(Beginning of INPUT)
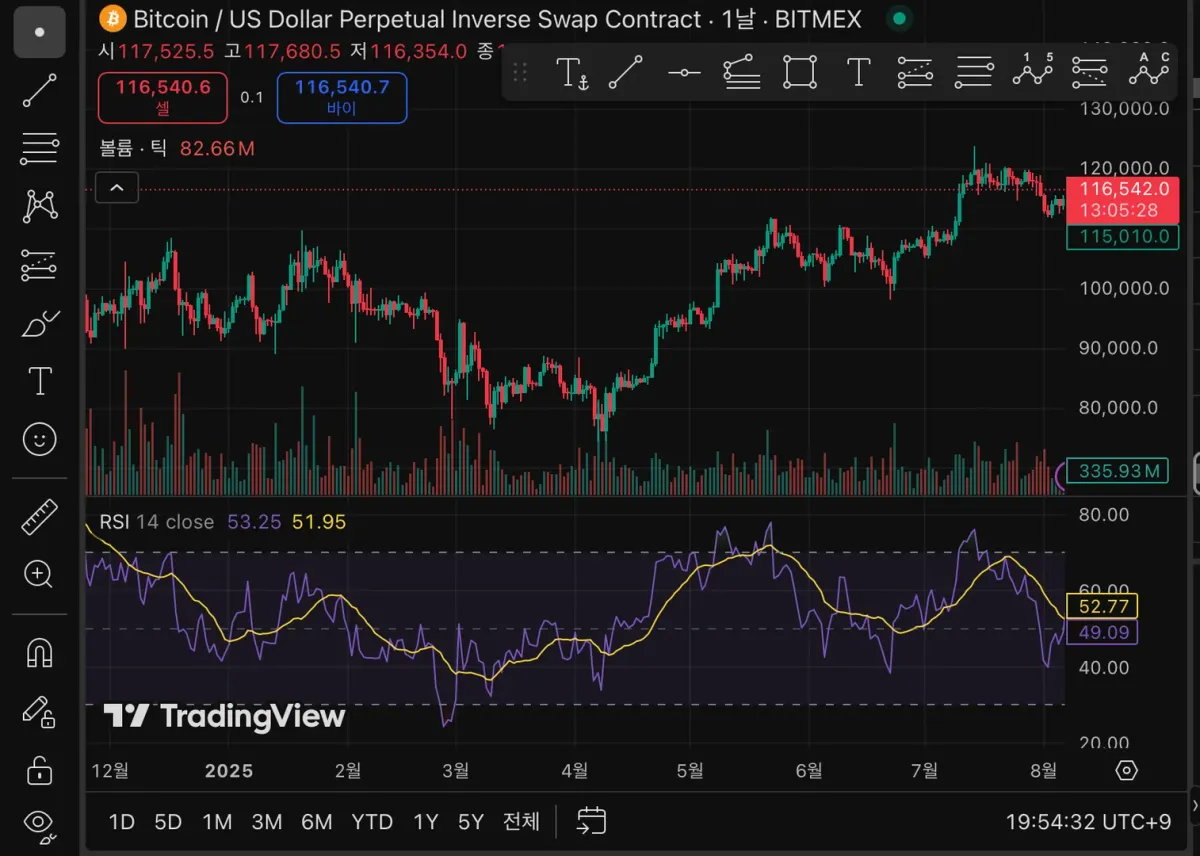Viewport: 1200px width, 856px height.
Task: Activate the ruler measure tool
Action: 40,516
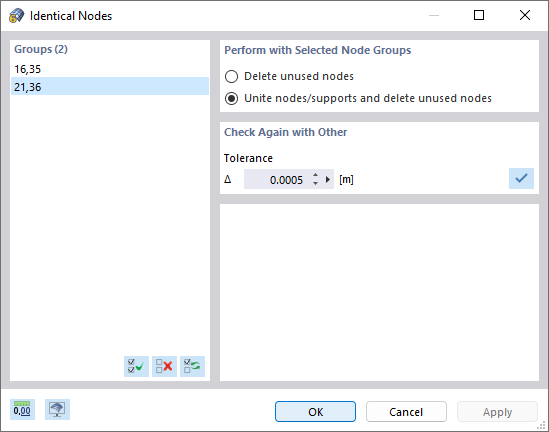The width and height of the screenshot is (549, 432).
Task: Click the Identical Nodes app title icon
Action: (16, 16)
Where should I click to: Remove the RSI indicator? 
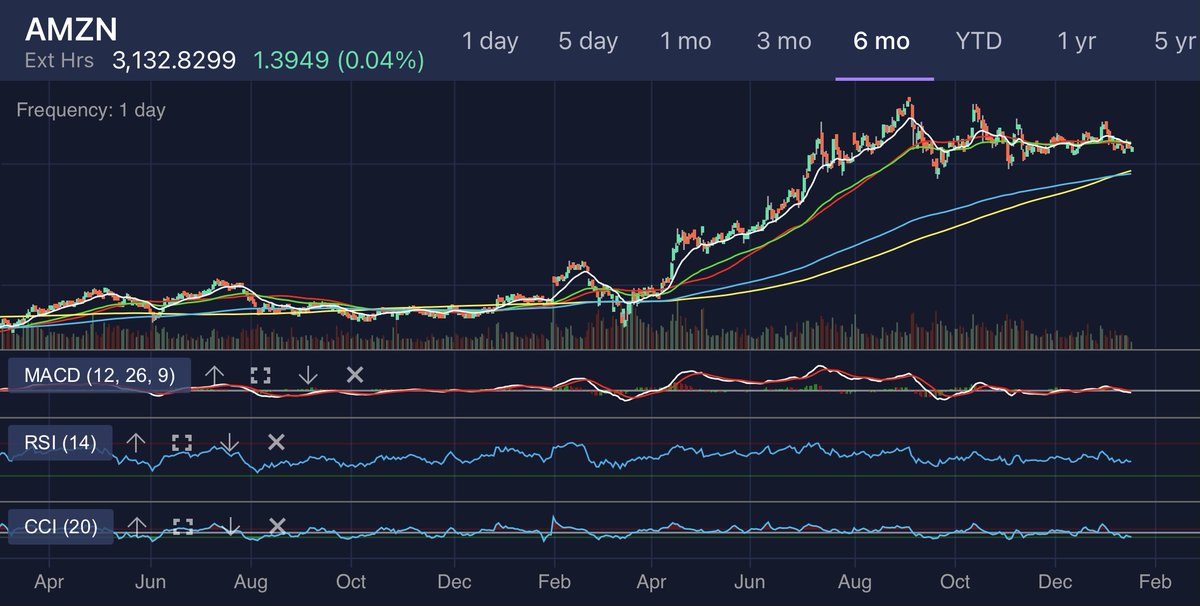[275, 441]
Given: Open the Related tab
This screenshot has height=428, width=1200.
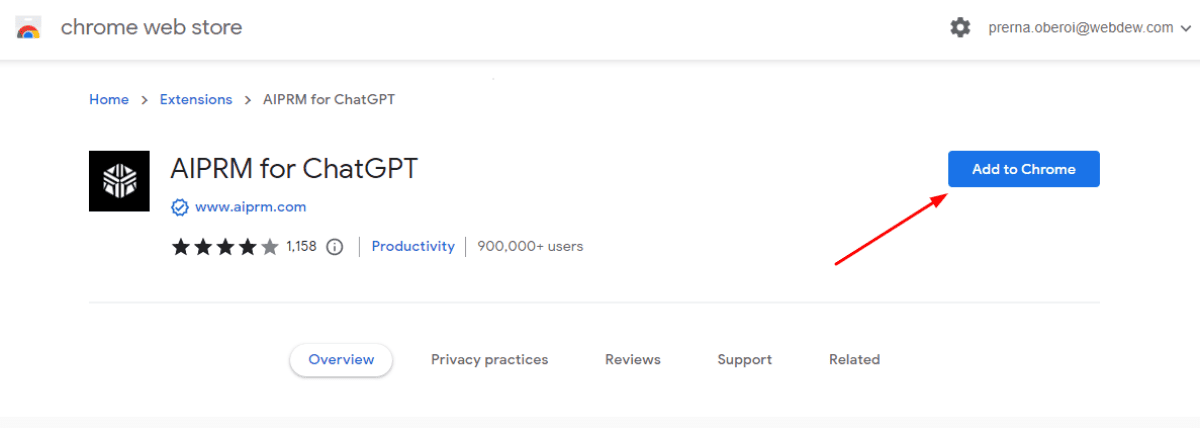Looking at the screenshot, I should click(854, 360).
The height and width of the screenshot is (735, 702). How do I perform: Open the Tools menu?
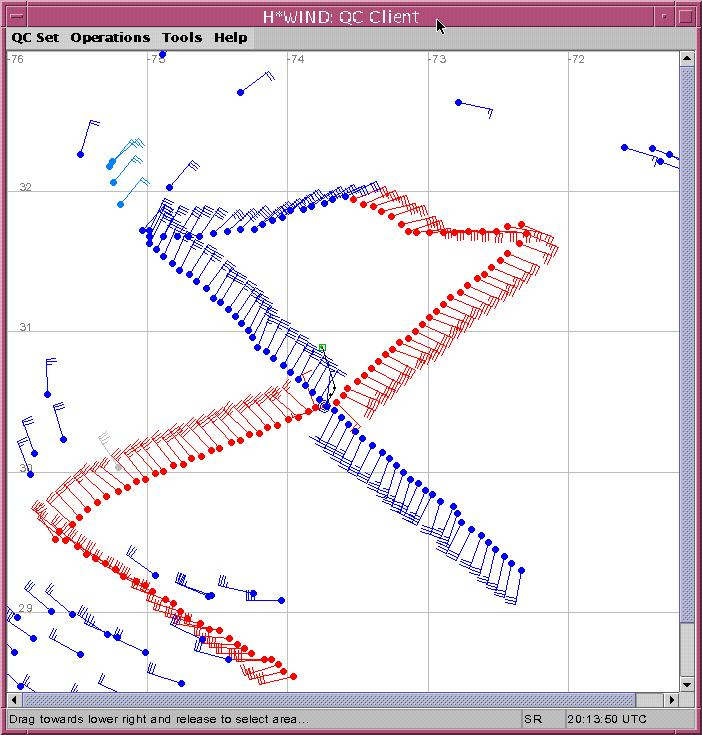tap(182, 38)
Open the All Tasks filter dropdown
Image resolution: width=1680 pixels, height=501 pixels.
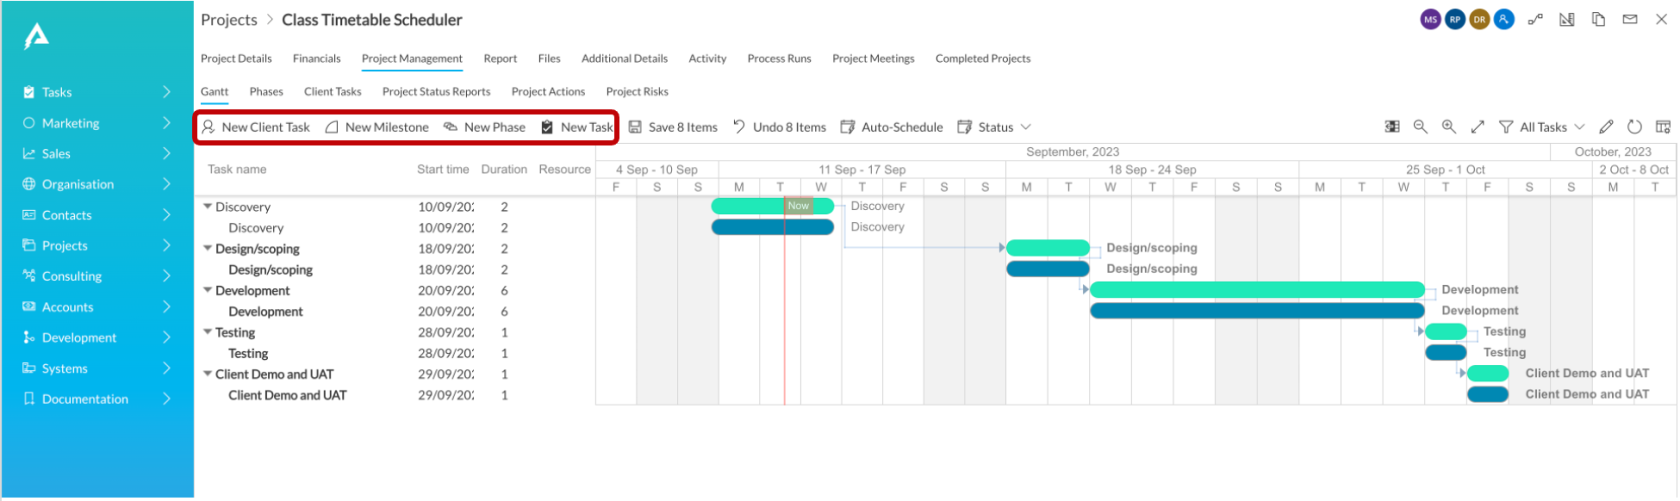point(1542,127)
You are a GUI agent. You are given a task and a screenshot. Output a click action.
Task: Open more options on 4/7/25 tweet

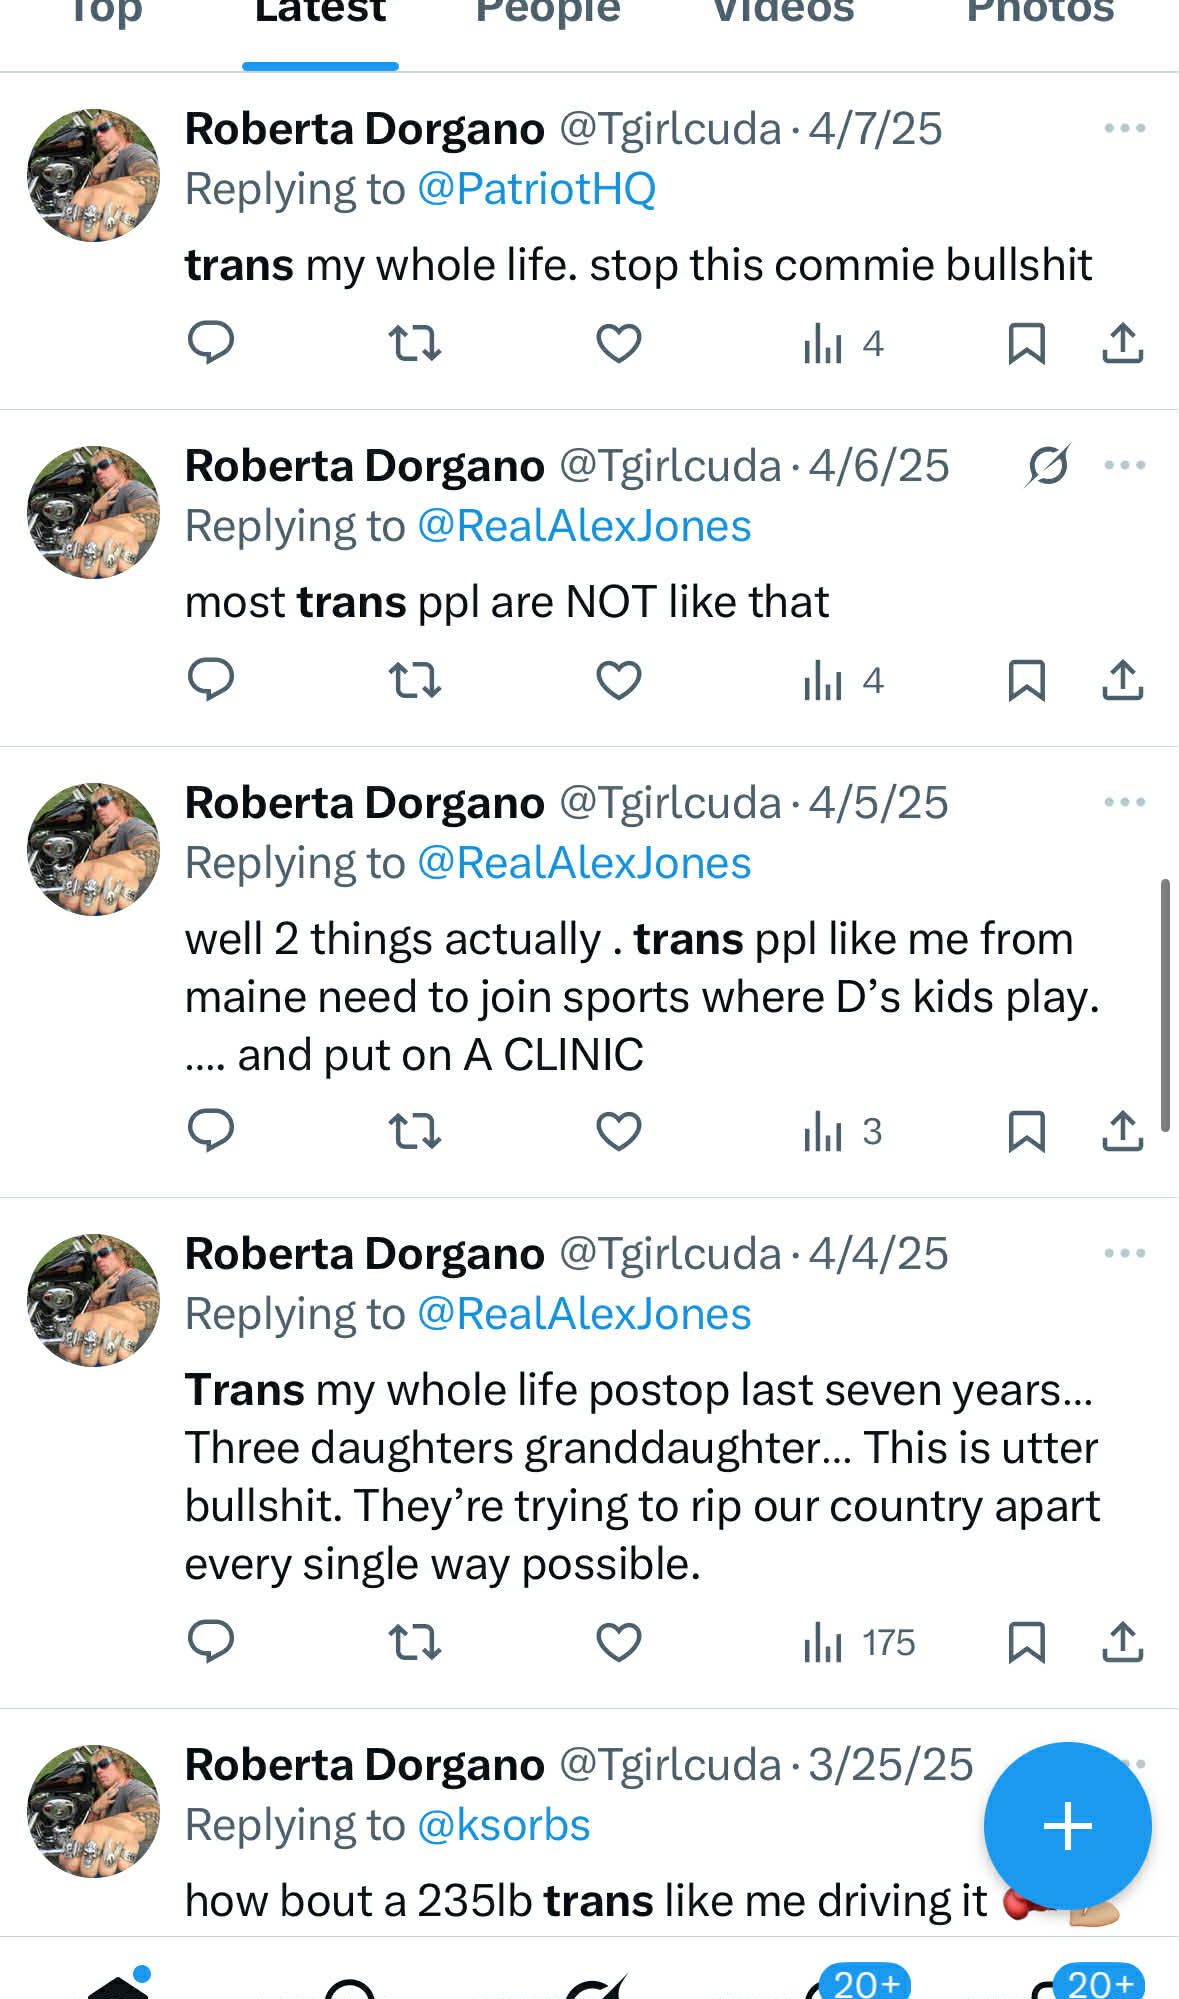pos(1124,129)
(End of INPUT)
WHAT IS BEING ASKED —
Above this task is a listing with pictures in it. Retype only the lines from the one containing "Where should I" through the one containing "You are a GUI", both included, and not the pictures.

SOLUTION FOR THIS EXERCISE —
Where should I click to: Remove the RSI indicator? 
[275, 441]
Given: Open the Related tab
This screenshot has height=428, width=1200.
Looking at the screenshot, I should click(854, 360).
The height and width of the screenshot is (735, 702). How do I perform: Open the Tools menu?
tap(182, 38)
Open the All Tasks filter dropdown
Image resolution: width=1680 pixels, height=501 pixels.
point(1542,127)
You are a GUI agent. You are given a task and a screenshot. Output a click action.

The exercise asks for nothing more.